Already, the 17 year old being represented by Jeffrey Fieger's law firm has filed a federal civil suit alleging that the diocese knew about the danger DeLand posed and was negligent in protecting young men from his homosexual predation. Church Militant reached out to the diocese through email and received no answer to our request for a comment from the bishop about the federal civil suit so we went to the chancery to ask in person. After a few minutes of being told no one was in the office, the communications people were out for the rest of the day and the bishop and his secretary were nowhere to be found, they finally sent the janitor out to scold us for contacting various diocesan personnel looking for answers.
That all of this would happen here in Saginaw comes as no surprise to church insiders. The bishop here used to be gay-friendly Kenneth Untener who during his 3-year stint as rector at St. John's seminary for the archdiocese of Detroit actually required seminarians to watch homosexual pornographic movies using the excuse that it was all for a class on human sexuality. Untener was supported in his pro-gay activity by his friend, the modernist Detroit Auxiliary Bp. Thomas Gumbleton, a longtime advocate for homosexuality and vicar general of the archdiocese of Detroit and point man for the wildly liberal Cdl. John Dearden who ruled the church in Detroit for over 20 years.
Longtime observers note that the gay mafia so influential in the Detroit clergy advanced tremendously under the combination of Dearden, Gumbleton and Untener. When Untener was promoted to bishop in 1980 and sent to Saginaw, faithful Catholics here say the gay-clerical mafia had a strong ally and ran wild just as had happened in Detroit, an hour or so down the road. Critics of Untener say he learned how to promote and advance homosexual clerics into key positions from his days in the archdiocese of Detroit where for decades homosexuality among priests was almost a guarantee of career advancement and many of the current senior clergy in Detroit have benefited from that.

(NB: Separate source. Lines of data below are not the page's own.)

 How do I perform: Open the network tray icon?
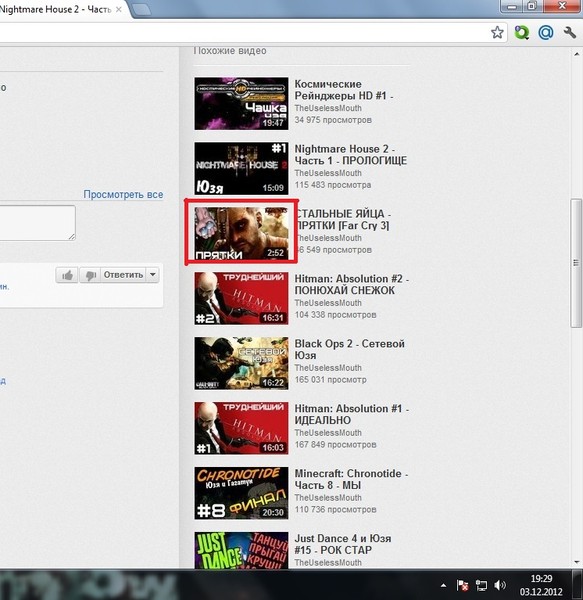point(481,585)
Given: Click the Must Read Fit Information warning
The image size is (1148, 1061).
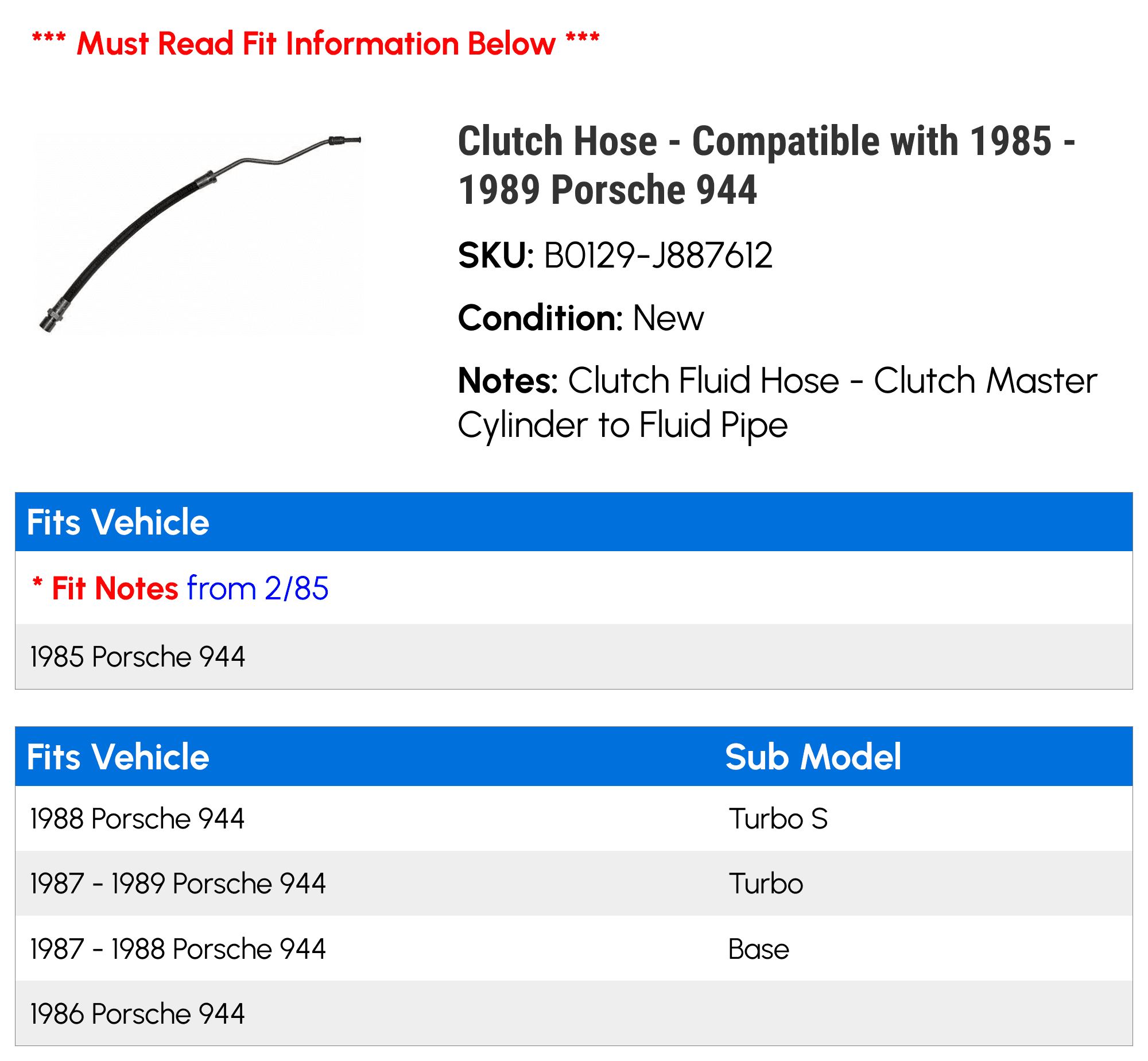Looking at the screenshot, I should click(316, 44).
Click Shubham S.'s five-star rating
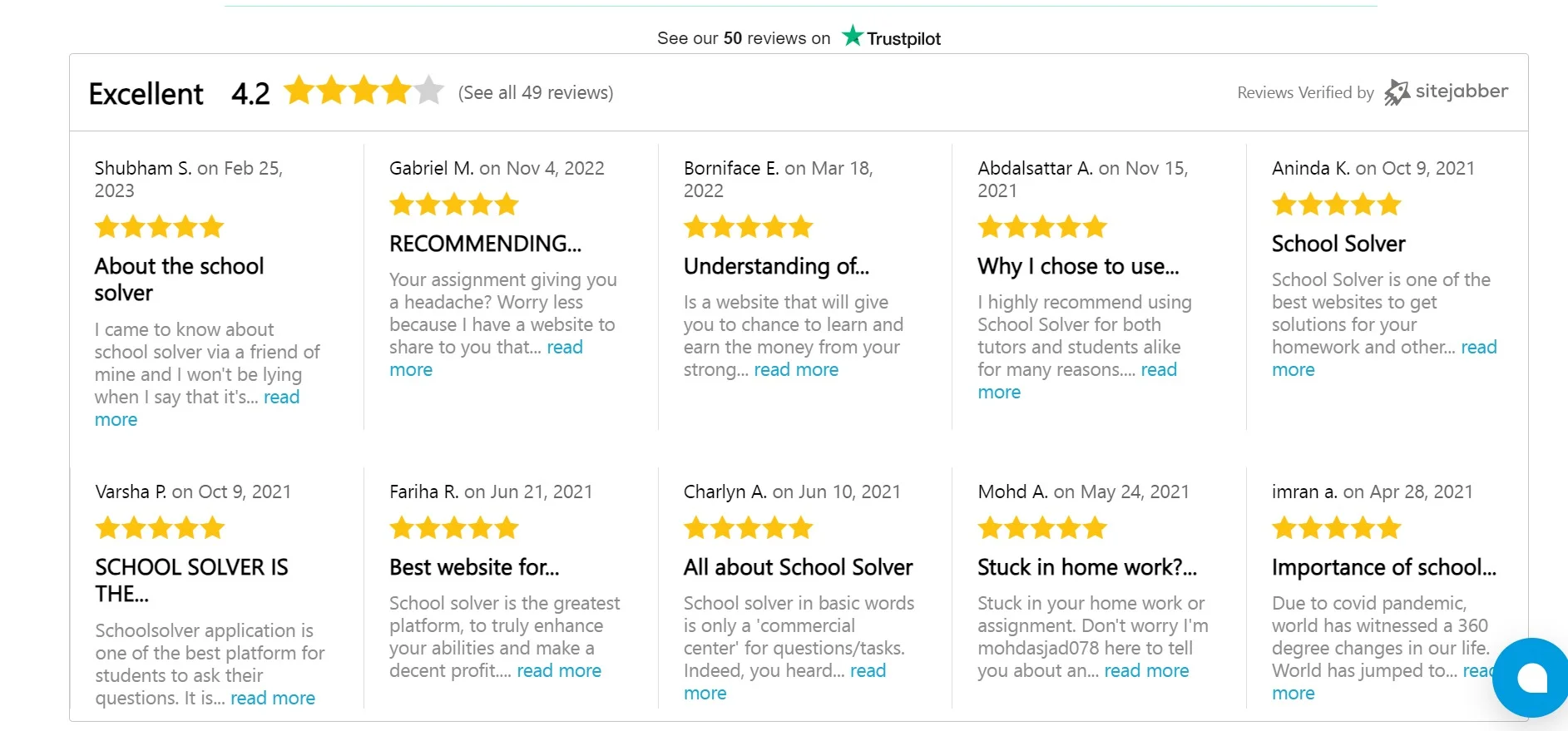Screen dimensions: 1568x731 coord(160,226)
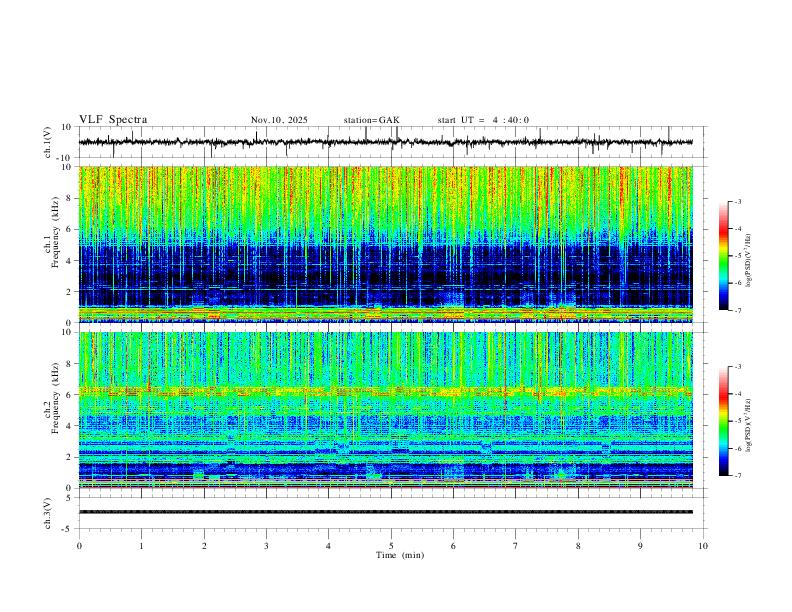The image size is (792, 612).
Task: Click the VLF Spectra title text
Action: tap(113, 120)
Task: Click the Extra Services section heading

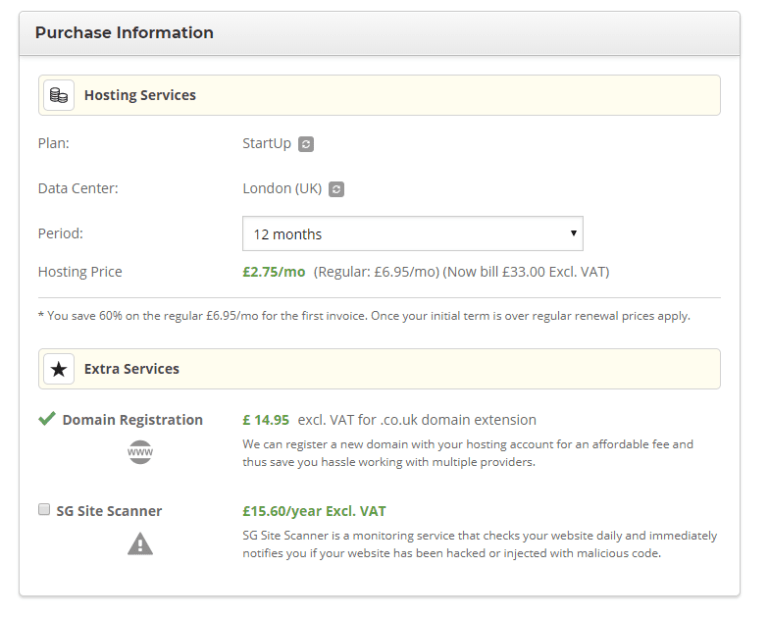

To this day, the archdiocese of Detroit under Abp. Allen Vigneron is still home to the world's oldest Dignity Mass, a group of Catholic gays lobbying for a change in church teaching. When news of the dignity Mass broke back in the early 1990s, Communications Director Ned McGrath repeatedly lied and stonewalled about its presence at a Detroit parish as outlined in a Catholic World Report expose. Public scrutiny eventually forced the weekly Sunday Mass to be moved to a local Catholic college run by liberal nuns with the presence of the Dignity Mass even being protested by faithful Catholics in 2012, but Abp. Vigneron has allowed it to continue, fearing he would upset his homosexual, senior clergy. Longtime observers of all this say the homosexual clergy problem was especially prevalent in Detroit from the 1970s through the early 2000s which then spread it to other dioceses around the state and the country as gay men or gay-friendly men were made bishops and sent to infect other dioceses promoting fellow homosexuals.
This case against high-ranking cleric Fr. Robert DeLand may prove to be much more than just a single case that could bring down the diocese and Bp. Cistone financially and possibly criminally. It is shaping up to be the case that threatens to expose the entire infestation of homosexual clerics in various dioceses throughout Michigan with all roads leading back to the archdiocese of Detroit.